Well, I would not go with my approach, but I biked to work all of last week and swam a few times. then on Sat (6 days out from LP), I rode 4 hours with my buddy Barry Dmitruk (he is getting ready for Wisconsion) after doing 10:27 in LP. Ran on Sunday easy and have been riding to work etc and swimming again. This morning did the hard Wed morning 90K ride. Went 4:20 min up the Fortune timed climb, which is 12 seconds off my PB, but yes, I could feel the hills of LP still in my legs when I tried to really go hard. I had to hold back. Until today, I kept my HR sub 140 for all workouts, most were around 110-130.
I eat ground flaxseed with my oatmeal every morning. It is natural anti inflammatory and I credit it for my ability to recover fairly quickly (that and 21 years of base). Finally, I did hold back at LP for most of the race as I was scared of ending up in the medical tent (12:30 blowup in 2003). Turns out that by holding back and taking it “easy” I actually had a better average speed and slowed down less and had a PB of 10:33.
In short, I think it is all personal. I think I can live OK on the Joe Boness Lite program, but that is just me. I think Puskas’ rules of thumb are good. I am sure I would be much better in the long run, if I took that route, but I just can’t. I’m like a deer, I need to be outdoors moving.

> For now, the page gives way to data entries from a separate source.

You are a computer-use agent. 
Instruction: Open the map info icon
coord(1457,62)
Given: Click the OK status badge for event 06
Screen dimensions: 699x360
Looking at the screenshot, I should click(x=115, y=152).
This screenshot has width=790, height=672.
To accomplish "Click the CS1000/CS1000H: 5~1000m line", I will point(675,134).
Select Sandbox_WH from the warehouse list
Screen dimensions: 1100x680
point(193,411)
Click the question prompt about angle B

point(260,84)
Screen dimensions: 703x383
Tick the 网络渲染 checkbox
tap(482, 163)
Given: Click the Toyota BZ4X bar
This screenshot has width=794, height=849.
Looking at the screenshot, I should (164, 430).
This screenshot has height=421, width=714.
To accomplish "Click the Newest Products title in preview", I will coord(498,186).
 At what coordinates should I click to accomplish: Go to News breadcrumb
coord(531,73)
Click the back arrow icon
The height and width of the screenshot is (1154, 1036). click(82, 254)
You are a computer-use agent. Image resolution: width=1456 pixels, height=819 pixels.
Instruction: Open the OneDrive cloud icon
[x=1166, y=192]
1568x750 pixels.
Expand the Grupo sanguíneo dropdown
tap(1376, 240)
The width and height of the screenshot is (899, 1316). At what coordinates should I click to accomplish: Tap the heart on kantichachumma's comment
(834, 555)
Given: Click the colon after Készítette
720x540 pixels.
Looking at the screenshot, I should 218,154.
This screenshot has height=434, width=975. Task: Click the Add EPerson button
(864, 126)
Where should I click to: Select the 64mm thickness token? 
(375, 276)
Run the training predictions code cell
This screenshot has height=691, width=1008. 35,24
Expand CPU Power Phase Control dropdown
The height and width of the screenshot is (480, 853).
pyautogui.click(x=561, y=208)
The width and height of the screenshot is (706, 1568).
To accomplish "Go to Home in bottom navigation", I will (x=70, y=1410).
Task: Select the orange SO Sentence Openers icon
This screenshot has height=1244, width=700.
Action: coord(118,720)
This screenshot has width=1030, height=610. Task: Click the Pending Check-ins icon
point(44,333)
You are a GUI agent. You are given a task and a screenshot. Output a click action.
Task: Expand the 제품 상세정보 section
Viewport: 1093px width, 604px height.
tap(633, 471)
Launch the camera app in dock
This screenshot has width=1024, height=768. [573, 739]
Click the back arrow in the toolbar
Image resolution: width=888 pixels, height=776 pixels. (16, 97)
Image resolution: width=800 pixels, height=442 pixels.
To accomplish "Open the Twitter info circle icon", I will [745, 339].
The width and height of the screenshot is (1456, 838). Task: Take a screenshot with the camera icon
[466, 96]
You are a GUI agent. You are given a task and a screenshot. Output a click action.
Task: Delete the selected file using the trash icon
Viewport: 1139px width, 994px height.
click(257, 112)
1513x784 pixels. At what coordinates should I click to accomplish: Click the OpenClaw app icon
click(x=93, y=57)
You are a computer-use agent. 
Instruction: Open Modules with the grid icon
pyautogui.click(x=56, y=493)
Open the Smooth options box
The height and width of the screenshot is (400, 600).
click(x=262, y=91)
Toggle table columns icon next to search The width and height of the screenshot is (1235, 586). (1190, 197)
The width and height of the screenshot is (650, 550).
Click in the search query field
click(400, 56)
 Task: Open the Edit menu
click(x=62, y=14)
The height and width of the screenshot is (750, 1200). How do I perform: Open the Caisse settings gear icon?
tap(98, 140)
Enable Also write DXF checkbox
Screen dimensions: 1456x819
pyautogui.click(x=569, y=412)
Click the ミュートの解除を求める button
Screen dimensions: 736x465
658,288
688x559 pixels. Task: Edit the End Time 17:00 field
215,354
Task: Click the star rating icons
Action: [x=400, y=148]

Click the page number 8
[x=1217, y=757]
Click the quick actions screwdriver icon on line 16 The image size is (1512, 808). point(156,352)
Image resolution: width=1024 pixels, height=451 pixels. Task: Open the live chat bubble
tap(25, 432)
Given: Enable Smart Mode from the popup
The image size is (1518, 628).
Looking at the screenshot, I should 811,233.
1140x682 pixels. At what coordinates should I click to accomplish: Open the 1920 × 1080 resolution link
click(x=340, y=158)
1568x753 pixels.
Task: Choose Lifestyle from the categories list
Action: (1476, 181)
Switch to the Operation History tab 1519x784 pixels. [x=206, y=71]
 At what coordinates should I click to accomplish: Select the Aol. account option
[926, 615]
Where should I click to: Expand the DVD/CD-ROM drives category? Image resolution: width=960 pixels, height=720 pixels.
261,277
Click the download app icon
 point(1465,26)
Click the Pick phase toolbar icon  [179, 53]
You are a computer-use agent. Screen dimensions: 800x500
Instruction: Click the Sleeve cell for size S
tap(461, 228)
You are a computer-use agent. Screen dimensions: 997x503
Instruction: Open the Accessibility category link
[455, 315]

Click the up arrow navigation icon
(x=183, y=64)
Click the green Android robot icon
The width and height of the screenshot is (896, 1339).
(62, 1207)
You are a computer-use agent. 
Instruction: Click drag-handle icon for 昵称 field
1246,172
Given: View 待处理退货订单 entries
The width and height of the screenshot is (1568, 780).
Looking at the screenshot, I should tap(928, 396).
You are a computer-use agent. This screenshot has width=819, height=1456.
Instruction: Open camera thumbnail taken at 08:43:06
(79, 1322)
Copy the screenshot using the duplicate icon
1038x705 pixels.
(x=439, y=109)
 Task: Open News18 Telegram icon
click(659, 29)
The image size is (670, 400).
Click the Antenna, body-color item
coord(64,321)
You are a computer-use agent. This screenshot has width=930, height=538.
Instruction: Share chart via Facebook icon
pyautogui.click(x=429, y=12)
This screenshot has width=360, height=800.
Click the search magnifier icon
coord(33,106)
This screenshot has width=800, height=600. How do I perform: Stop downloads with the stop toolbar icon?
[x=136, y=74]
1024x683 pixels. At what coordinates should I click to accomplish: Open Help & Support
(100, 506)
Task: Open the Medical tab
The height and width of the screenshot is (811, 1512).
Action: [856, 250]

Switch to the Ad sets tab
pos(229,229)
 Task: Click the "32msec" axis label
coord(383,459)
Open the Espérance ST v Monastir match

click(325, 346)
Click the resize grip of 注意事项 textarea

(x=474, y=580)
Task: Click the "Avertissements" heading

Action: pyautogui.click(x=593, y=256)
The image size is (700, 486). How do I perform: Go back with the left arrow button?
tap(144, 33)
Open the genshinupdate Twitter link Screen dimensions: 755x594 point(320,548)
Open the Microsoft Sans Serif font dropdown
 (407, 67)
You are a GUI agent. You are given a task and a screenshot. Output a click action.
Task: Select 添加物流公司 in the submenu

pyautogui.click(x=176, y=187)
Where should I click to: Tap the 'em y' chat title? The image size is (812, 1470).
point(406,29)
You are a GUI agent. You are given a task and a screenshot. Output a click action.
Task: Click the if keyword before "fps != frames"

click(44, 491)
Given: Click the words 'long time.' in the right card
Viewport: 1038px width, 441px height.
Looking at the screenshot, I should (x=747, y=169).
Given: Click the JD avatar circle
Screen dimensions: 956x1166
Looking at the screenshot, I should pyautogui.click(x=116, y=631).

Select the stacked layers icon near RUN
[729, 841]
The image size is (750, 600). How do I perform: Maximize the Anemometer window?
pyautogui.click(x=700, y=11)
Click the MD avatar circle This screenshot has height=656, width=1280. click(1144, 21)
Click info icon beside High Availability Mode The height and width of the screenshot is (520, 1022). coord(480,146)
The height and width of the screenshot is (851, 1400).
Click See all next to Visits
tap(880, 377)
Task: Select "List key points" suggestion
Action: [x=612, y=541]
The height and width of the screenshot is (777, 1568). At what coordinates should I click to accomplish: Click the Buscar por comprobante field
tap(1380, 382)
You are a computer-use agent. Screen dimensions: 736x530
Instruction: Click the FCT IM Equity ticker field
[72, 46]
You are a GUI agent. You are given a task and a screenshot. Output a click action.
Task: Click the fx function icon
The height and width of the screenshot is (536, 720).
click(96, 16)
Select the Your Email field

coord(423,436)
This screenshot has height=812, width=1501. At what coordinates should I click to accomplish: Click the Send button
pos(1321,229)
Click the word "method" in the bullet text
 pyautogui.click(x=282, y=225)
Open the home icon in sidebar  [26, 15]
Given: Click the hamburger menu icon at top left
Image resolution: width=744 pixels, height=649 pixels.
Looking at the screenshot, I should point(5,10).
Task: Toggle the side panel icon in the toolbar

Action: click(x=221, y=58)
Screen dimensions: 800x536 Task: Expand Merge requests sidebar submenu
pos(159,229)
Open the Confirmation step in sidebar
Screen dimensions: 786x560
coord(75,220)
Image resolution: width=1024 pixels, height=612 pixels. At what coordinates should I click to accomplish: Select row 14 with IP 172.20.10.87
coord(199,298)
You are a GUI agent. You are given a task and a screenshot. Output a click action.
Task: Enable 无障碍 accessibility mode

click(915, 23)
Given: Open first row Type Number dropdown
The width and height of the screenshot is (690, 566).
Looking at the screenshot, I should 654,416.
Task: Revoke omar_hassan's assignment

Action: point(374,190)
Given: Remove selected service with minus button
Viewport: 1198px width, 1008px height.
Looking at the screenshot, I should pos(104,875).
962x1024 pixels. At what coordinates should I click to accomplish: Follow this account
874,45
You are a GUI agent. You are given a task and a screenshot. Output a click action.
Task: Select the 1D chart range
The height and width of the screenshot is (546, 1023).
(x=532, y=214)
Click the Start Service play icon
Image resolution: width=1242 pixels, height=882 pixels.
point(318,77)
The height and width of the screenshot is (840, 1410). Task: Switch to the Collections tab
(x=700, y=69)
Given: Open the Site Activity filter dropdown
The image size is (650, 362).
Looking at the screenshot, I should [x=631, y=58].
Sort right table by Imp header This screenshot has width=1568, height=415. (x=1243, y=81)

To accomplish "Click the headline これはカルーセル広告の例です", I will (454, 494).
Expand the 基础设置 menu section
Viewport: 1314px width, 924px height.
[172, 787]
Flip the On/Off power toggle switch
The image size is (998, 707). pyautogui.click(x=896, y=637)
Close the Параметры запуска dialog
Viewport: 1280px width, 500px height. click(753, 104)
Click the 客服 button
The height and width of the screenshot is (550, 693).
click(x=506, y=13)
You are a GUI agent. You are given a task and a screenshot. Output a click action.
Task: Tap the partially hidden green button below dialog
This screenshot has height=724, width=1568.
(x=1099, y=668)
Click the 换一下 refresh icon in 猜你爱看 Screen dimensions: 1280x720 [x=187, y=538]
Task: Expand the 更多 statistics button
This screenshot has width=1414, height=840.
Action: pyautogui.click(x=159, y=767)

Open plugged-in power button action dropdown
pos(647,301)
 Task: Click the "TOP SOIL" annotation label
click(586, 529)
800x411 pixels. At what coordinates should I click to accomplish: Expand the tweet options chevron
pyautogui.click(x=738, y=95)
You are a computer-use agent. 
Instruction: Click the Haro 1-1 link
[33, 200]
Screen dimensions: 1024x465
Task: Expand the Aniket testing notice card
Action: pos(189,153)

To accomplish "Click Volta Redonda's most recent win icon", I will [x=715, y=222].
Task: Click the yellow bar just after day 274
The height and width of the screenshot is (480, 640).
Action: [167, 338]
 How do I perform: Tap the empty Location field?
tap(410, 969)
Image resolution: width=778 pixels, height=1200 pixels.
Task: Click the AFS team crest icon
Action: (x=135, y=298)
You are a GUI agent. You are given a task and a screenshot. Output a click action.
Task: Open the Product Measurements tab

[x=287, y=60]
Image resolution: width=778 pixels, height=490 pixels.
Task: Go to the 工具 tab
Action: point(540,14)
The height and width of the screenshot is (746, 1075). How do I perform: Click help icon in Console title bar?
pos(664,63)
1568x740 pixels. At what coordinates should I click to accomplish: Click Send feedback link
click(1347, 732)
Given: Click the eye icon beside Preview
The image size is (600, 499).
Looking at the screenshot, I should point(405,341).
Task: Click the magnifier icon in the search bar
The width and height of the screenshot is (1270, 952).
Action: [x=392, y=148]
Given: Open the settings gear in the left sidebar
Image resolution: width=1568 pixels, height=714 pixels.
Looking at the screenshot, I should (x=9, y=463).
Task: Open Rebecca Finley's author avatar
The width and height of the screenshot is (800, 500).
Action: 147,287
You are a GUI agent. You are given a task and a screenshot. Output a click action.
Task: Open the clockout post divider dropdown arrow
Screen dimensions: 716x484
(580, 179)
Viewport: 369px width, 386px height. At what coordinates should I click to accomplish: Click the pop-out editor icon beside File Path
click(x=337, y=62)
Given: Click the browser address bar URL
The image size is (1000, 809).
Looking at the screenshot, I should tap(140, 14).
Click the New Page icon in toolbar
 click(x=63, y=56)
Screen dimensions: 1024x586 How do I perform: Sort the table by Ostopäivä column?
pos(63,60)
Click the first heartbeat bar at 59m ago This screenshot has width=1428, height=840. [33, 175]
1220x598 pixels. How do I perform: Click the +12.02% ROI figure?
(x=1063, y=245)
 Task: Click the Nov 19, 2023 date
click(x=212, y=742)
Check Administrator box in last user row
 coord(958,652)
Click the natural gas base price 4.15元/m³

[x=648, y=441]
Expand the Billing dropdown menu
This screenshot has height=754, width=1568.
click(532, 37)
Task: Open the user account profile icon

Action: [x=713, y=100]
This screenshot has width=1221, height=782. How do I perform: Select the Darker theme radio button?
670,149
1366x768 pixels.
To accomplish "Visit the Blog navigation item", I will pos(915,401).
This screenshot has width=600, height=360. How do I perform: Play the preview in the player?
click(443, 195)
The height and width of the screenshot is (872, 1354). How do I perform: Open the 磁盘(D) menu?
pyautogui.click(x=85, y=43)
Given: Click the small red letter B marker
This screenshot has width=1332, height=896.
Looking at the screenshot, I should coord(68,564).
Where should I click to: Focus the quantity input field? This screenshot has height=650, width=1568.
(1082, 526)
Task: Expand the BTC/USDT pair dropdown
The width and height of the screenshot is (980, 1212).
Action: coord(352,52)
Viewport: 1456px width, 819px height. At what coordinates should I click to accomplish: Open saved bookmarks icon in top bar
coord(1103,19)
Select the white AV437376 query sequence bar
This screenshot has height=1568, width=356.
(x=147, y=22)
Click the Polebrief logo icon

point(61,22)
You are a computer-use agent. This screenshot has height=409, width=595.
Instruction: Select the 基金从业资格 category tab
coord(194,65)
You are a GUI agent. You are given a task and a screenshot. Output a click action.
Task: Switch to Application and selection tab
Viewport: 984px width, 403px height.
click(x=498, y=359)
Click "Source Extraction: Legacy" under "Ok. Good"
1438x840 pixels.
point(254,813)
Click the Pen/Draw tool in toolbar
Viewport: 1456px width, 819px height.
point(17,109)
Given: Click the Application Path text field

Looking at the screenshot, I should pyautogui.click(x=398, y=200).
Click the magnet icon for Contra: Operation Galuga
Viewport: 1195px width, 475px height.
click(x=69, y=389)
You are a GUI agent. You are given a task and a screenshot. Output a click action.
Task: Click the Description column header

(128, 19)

Edit: As a point of reference, I did my Olympic Tri PB in 1994, 2 weeks after IMC. IMC was 10:41, Olympic Tri was 1:59. In between I did several 1-3 hour rides and some 30-60 min swims. No running.
I think if you are well trained, the long drawn out tapers and long drawn out recovery periods can be substantially reduced and in many cases, the long drawn out tapers are detrimental as your body goes into shutdown mode.
Mitch Gold at Counterpoint Coaching wrote about this. I experimented with this in the past year:
http://www.counterpartcoaching.com/taper.htm.
and had excellent results. As Mitch says, it is all about consistency. Volume is regarded as a bad thing. People throw around the words junk miles etc etc.
The key as Mitch Gold says, is consistency. Your body gets just as messed up with YoYo volumes going from 5 hours per week up to 22 as it does going from 20 hours per week down to 10, 5, Ironman and nothing. I think it is OK to train if your body and mind is wanting to.